Such assignment shall be deemed to fulfill VPC's obligations under SECTION
2(a)(v) hereof. If VPC elects to assign its right to receive the OLP Limited
Partner Interest as provided in the preceding sentence, then the Qualified
Intermediary shall assign its right to receive the OLP Limited Partner Interest
to UDS Logistics and UDS Logistics, in lieu of issuing the UDS Membership
Interest to VPC, shall assign its right to received the Cash Amount as set forth
in SECTION 2(a)(vi) hereof to the Qualified Intermediary,




                                       33


in exchange for the assignment by the Qualified Intermediary of the right to
receive the OLP Limited Partner Interest.

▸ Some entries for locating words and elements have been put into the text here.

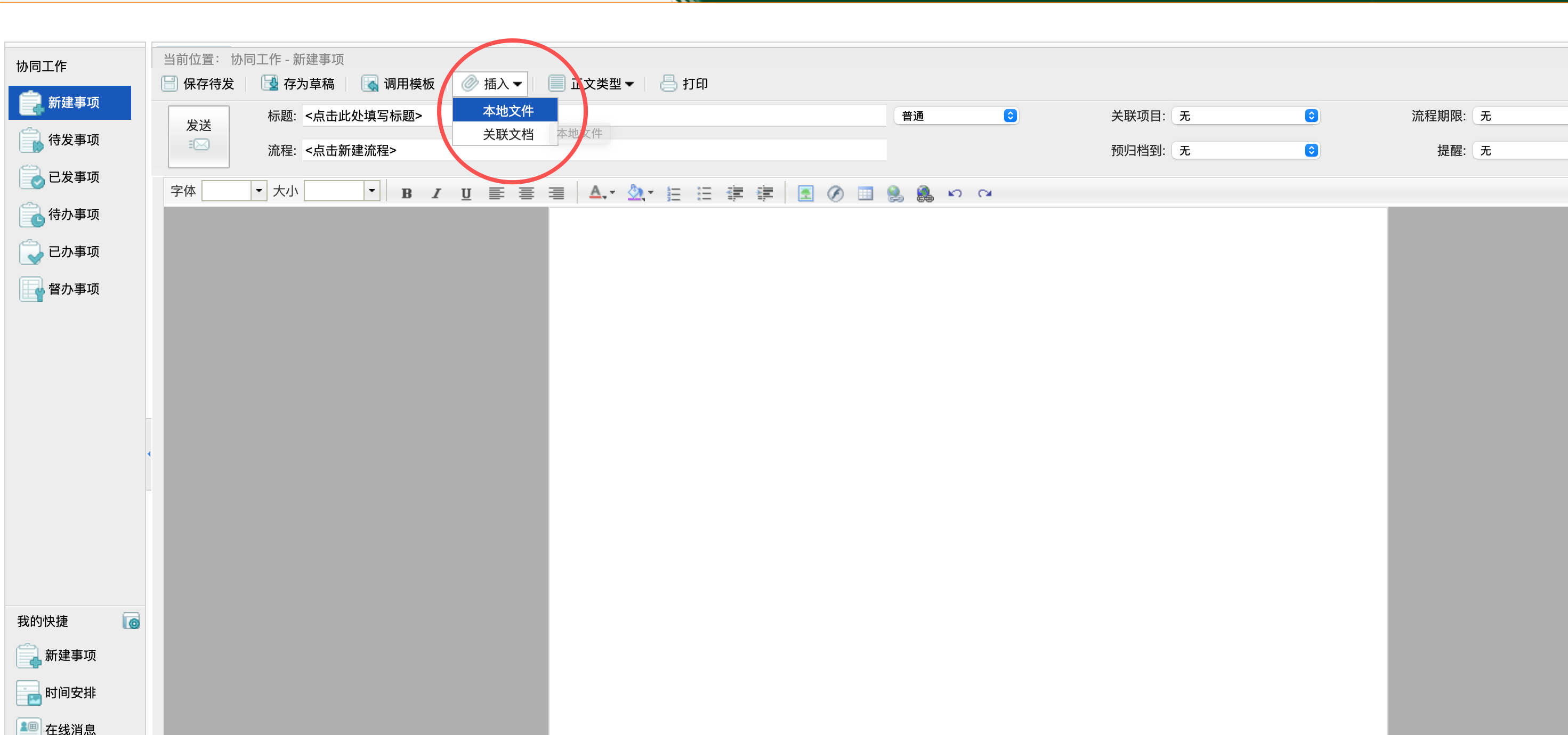The width and height of the screenshot is (1568, 735).
Task: Redo the last action
Action: pos(984,193)
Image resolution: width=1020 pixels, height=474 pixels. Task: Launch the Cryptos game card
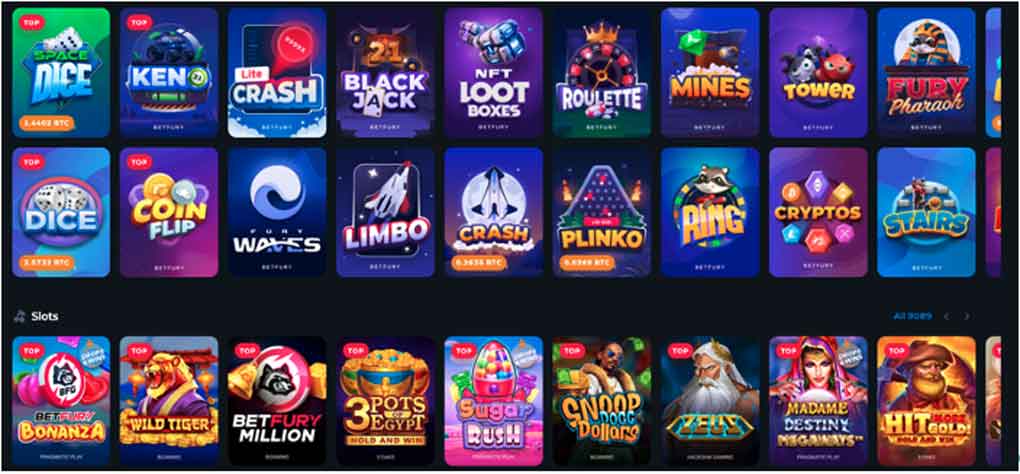click(818, 213)
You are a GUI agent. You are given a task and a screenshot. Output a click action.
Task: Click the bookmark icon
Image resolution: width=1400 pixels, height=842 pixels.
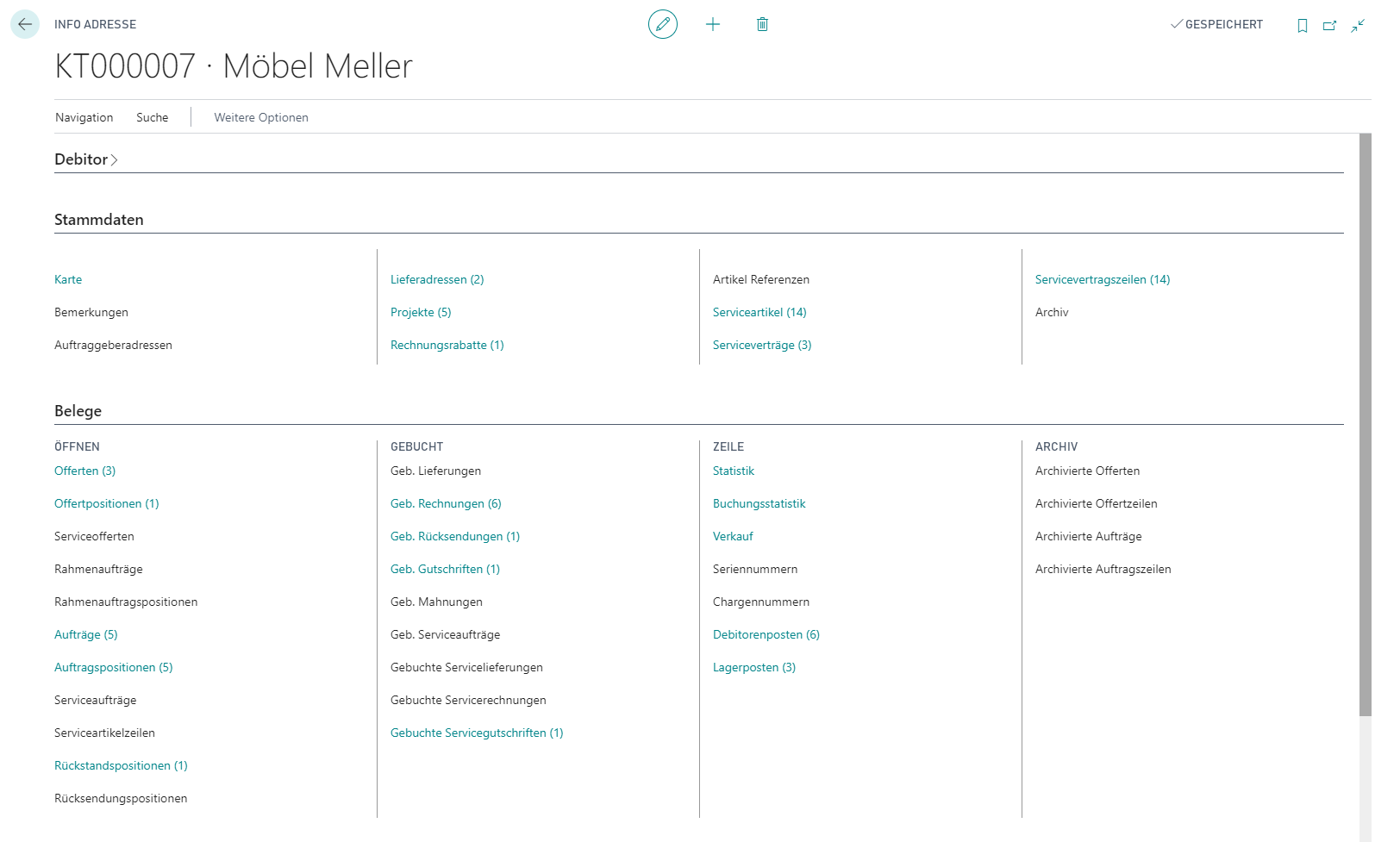pos(1303,25)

             (e) Counterparts. This Agreement may be executed in counterparts,
each of which shall be deemed an original but which together shall constitute
one and the same instrument.

             (f) Headings. The section headings contained in this Agreement are
inserted for convenience only and shall not affect in any way the meaning or
interpretation of this Agreement.

             (g) Notices. All notices, requests, demands, claims, and other
communications hereunder shall be in writing. Any notice, request, demand,
claim, or other communication hereunder shall be deemed duly given two business
days after it is sent by registered or certified mail, return receipt requested,
postage prepaid, and addressed to the intended recipient as set forth below:

              If to VPC:                      One Valero Place
                                              San Antonio, Texas 78212
                                              Attn: Mike Ciskowski
                                              Telecopy:210-370-2270
              If to the MLP Parties:          Valero Logistics Operations, L.P.
                                              6000 North Loop 1604 West
                                              San Antonio, TX 78249
                                              Attn:       Curt Anastasio
                                              Telecopy:   210-370-2304


Any Party may send any notice, request, demand, claim, or other communication
hereunder to the intended recipient at the addresses set forth above using any
other means (including personal delivery, expedited courier, messenger service,
telecopy, ordinary mail, or electronic mail), but no such notice, request,
demand, claim, or other communication shall be deemed to have been duly given
unless and until it actually is received by the intended recipient. Any Party
may change the address to which notices, requests, demands, claims, and other
communications hereunder are to be delivered by giving the other Party notice in
the manner herein set forth.

             (h) Governing Law and Venue. THIS AGREEMENT SHALL BE GOVERNED BY
AND CONSTRUED IN ACCORDANCE WITH THE DOMESTIC LAWS OF THE STATE OF TEXAS WITHOUT
GIVING EFFECT TO ANY CHOICE OR CONFLICT OF LAW PROVISION OR RULE (WHETHER OF THE
STATE OF TEXAS OR ANY OTHER JURISDICTION) THAT WOULD CAUSE THE APPLICATION OF
THE LAWS OF ANY JURISDICTION OTHER THAN THE STATE OF TEXAS. VENUE FOR ANY ACTION
ARISING UNDER THIS AGREEMENT SHALL LIE EXCLUSIVELY IN ANY STATE OR FEDERAL COURT
IN BEXAR COUNTY, TEXAS.



                                       34


             (i) Amendments and Waivers. No amendment of any provision of this
Agreement shall be valid unless the same shall be in writing and signed by the
MLP Parties and VPC. No waiver by any Party of any default, misrepresentation,
or breach of warranty or covenant hereunder, whether intentional or not, shall
be deemed to extend to any prior or subsequent default, misrepresentation, or
breach of warranty or covenant hereunder or affect in any way any rights arising
by virtue of any prior or subsequent such occurrence.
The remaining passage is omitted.